The CSPM policy-as-code project was written in Go. I have been writing Go for about 2 years, and this is obviously not the first time to do an API call with an HTTP request in Go. In the past, I just used the default built-in http client from the standard library. However, I kept asking myself this: While almost everyone is using the famous python-requests, is there any similar HTTP client library in Go to replace my ~30 lines of boilerplate? I found resty! Figure 5 shows the difference made:

Figure 5. The output of the “git diff” after using resty

So, what are the results?

  1. Headers, URL prefixes, HTTP timeout and HTTP return code checking (Response.IsError()) were all pre-configured in c.client, that you don’t need to repeat itself many times
  2. Error handling (err) was reduced to only once instead of five times
  3. A debug option can be easily enabled to output detailed logs about your HTTP requests

With less code you get less mistakes, which is great. A full feature list is on their GitHub repository.
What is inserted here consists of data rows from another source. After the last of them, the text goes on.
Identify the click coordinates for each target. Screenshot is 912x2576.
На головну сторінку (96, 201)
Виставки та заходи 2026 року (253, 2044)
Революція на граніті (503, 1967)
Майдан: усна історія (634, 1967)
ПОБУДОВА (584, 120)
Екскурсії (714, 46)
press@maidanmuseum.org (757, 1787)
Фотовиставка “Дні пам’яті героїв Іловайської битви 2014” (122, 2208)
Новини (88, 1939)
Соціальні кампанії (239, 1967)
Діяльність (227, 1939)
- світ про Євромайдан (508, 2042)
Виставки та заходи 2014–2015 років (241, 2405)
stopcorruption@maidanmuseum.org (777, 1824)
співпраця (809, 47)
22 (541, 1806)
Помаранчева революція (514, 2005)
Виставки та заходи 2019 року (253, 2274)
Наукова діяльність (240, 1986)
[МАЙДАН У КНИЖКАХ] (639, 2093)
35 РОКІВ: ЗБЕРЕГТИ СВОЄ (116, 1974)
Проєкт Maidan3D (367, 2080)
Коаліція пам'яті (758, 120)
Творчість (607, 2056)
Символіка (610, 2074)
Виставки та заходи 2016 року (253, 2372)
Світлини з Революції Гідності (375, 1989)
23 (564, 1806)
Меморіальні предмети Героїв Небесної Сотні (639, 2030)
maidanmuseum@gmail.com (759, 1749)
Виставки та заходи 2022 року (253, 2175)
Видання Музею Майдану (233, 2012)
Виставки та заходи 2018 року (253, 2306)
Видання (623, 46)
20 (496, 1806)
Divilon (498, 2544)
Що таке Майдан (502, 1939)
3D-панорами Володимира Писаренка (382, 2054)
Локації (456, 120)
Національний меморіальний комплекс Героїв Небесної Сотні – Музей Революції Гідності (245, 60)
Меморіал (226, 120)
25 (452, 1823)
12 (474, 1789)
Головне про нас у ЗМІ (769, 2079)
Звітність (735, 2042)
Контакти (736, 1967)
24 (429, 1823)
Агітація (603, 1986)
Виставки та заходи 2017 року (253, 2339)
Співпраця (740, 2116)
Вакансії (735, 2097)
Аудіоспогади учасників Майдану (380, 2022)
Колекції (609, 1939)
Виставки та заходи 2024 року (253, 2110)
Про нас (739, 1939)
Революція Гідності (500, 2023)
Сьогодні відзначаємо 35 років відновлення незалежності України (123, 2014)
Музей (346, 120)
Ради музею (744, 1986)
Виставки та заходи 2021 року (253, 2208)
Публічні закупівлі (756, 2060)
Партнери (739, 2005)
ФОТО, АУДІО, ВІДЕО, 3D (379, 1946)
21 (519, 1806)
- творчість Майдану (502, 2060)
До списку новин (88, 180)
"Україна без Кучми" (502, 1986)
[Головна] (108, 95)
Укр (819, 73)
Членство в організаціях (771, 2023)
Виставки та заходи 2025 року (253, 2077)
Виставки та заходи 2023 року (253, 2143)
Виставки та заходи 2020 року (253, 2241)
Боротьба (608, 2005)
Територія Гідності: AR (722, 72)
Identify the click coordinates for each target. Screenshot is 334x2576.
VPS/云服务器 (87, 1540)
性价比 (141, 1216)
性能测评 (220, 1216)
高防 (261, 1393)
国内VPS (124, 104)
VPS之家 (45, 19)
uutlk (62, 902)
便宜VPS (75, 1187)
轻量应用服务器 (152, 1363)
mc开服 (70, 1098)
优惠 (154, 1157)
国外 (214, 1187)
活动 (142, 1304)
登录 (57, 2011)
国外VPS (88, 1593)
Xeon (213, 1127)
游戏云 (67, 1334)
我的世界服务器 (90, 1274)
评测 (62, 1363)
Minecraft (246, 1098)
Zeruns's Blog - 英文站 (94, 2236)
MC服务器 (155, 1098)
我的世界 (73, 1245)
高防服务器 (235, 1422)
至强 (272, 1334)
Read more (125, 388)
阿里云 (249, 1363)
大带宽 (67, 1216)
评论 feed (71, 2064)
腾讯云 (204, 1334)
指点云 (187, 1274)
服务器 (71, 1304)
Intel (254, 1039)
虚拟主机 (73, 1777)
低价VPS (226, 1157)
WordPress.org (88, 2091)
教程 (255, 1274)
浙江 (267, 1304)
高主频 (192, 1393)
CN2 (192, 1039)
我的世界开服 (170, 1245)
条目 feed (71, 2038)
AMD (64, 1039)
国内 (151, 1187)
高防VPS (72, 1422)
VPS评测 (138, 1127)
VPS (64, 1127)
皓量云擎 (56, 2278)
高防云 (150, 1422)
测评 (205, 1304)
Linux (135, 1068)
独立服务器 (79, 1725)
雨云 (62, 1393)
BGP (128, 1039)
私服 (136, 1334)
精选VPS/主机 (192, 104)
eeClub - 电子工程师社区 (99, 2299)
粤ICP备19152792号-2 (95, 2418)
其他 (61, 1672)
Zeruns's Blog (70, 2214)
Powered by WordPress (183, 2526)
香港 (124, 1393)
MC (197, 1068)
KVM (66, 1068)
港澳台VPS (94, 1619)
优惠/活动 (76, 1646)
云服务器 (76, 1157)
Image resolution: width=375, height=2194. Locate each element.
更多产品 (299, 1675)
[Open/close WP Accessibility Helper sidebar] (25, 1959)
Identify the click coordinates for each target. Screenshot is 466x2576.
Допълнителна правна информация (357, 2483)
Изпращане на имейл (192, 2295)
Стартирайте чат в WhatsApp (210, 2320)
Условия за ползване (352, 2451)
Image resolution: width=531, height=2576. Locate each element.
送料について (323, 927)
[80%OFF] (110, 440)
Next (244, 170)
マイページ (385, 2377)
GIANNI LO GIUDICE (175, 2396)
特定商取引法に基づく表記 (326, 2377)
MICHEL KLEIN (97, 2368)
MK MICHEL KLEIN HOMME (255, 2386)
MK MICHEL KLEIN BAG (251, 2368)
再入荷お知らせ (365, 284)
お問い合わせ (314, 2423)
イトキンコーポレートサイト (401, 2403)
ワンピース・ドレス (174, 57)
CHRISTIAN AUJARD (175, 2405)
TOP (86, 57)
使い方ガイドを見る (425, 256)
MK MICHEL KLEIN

You should definitely check this out if you are writing Go with many HTTP requests. 

 

Proper Framework

CSPM is not a one-time exercise, but a constant feedback loop, where things improve in subsequent iterations if the proper framework is in place for:

  1. Identifying owners for relevant CSPM policies
  2. Enforcing policy-as-code for CSPM policies
  3. Establishing automated alert management mechanisms

In this deployment, we found Prisma Cloud to be impressive in finding most of the configuration problems reliably. Combining policies and alert rules is also a smart way to reduce the number of alerts and notifications. Most of the problems were from our technical debt, especially before having our terraform/ansible automation.

I hope this helps you in managing the alerts when deploying Prisma Cloud or evaluating any other CSPM products.